观点电子游戏

Video games are this decade’s cutting-edge art form

What do the books of Terry Pratchett, the film Iron Man 3 and the video game Grand Theft Auto V have in common? The answer is that they are all regarded as “geek” pursuits, and therefore not part of the cultural mainstream. That is bizarre: Mr Pratchett has sold more than 70m copies of his Discworld series of novels. Iron Man 3 , based on a character from Marvel Comics, has the best box-office receipts of any movie this year. And Grand Theft Auto V, released yesterday by Rockstar of Edinburgh, is expected to take more than $1bn in sales.

The game is part of an industry expected to generate worldwide revenues of $66bn this year – releasing titles across consoles, PCs, Macs, tablets and smartphones. It employs thousands in highly skilled jobs: its writers create multilayered stories told over dozens of hours. Its designers conjure up lush landscapes and futuristic cities while economists study their virtual markets for clues to help solve real-world problems.

Yet whenever I am invited to talk about video games, three things tend to happen. First, I am described as some variation of “political journalist by day, gamer by night” – as if playing video games were an exquisitely unusual hobby such as bog-snorkelling.
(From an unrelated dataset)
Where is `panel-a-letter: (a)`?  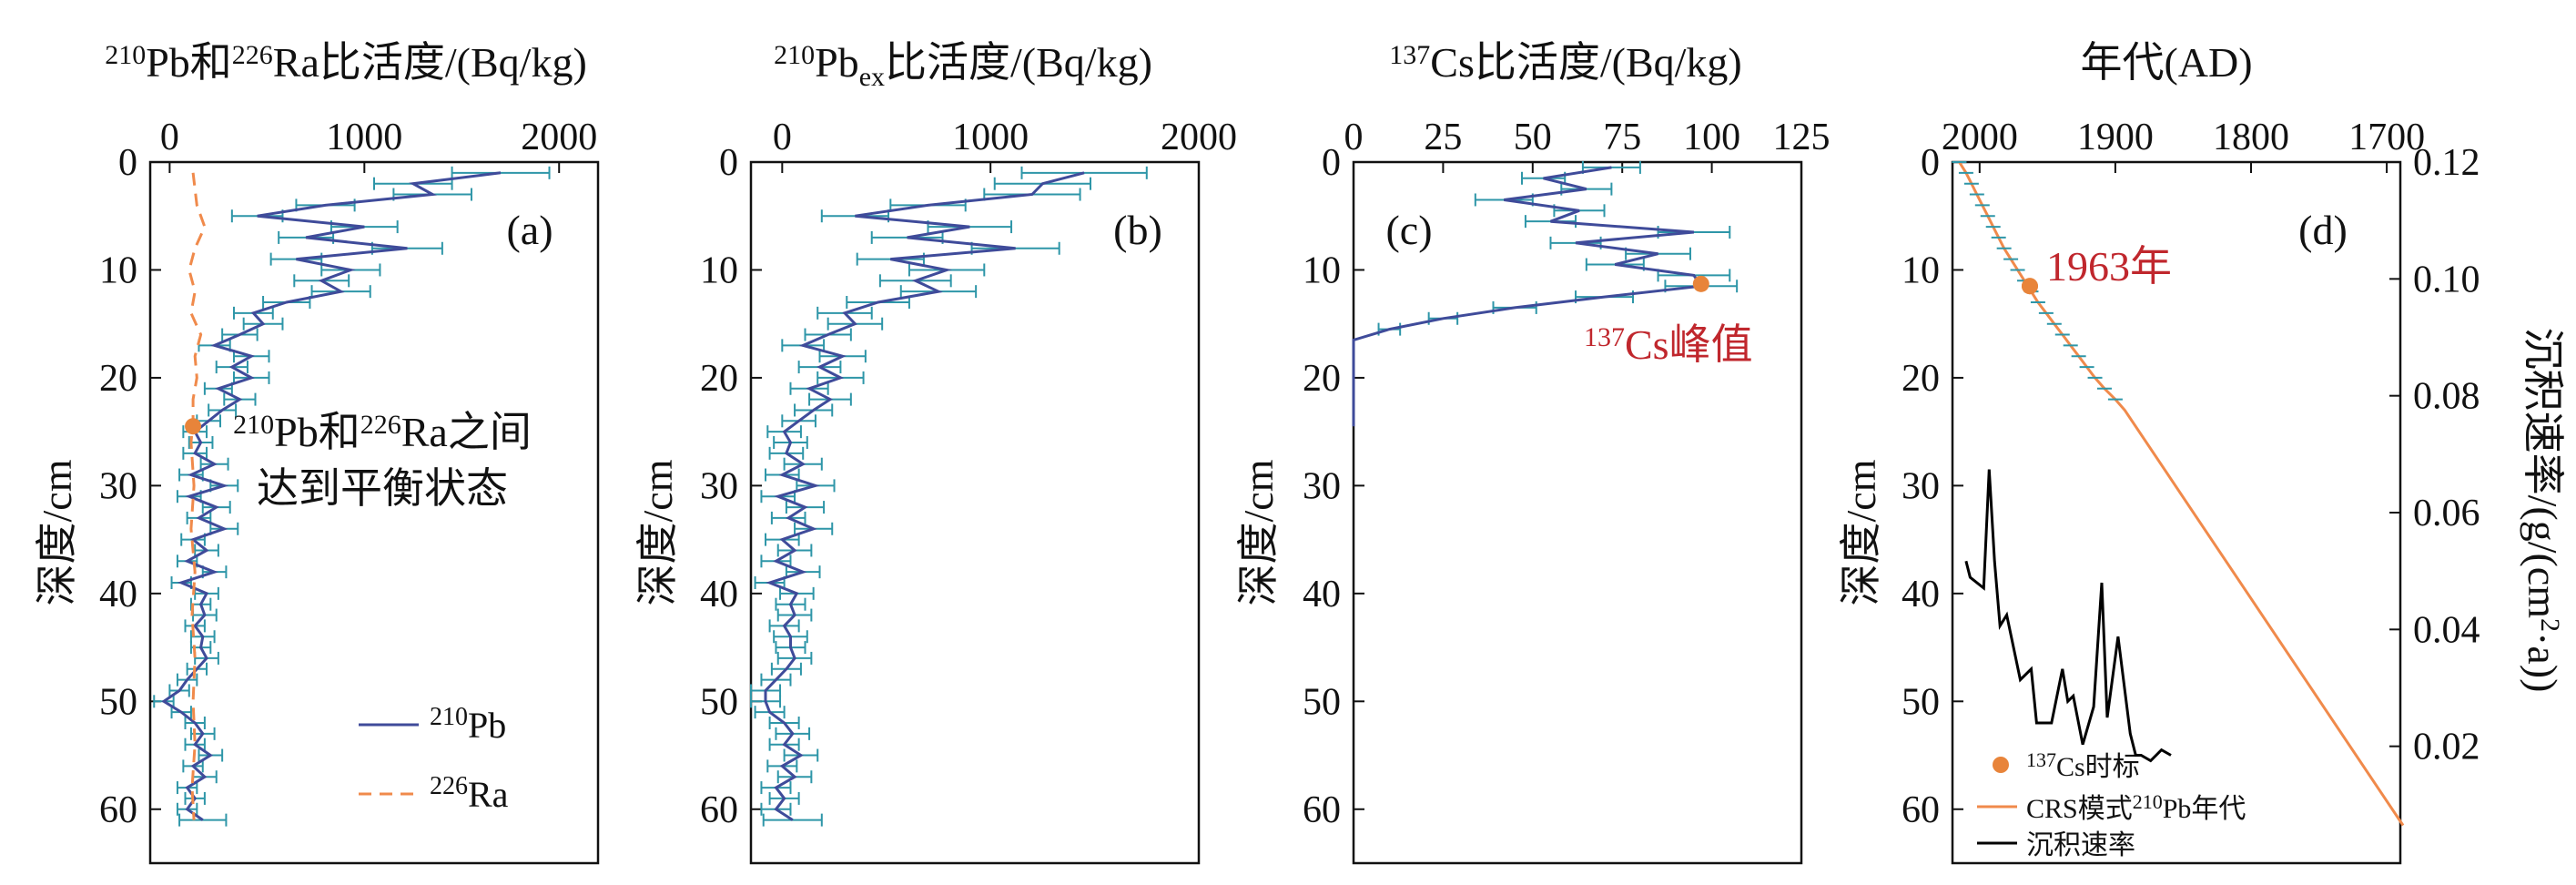 panel-a-letter: (a) is located at coordinates (530, 230).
Second, I will be asked whether violent games contribute to real-life violence, despite a yawning absence of evidence to demonstrate any causal link between the two. Third, I will be asked to defend the fact that I play games at all – as if there were only one type of game. Imagine if you told someone you were enjoying the latest Harry Potter novel, and in response they gasped: “Hang on, you read books?”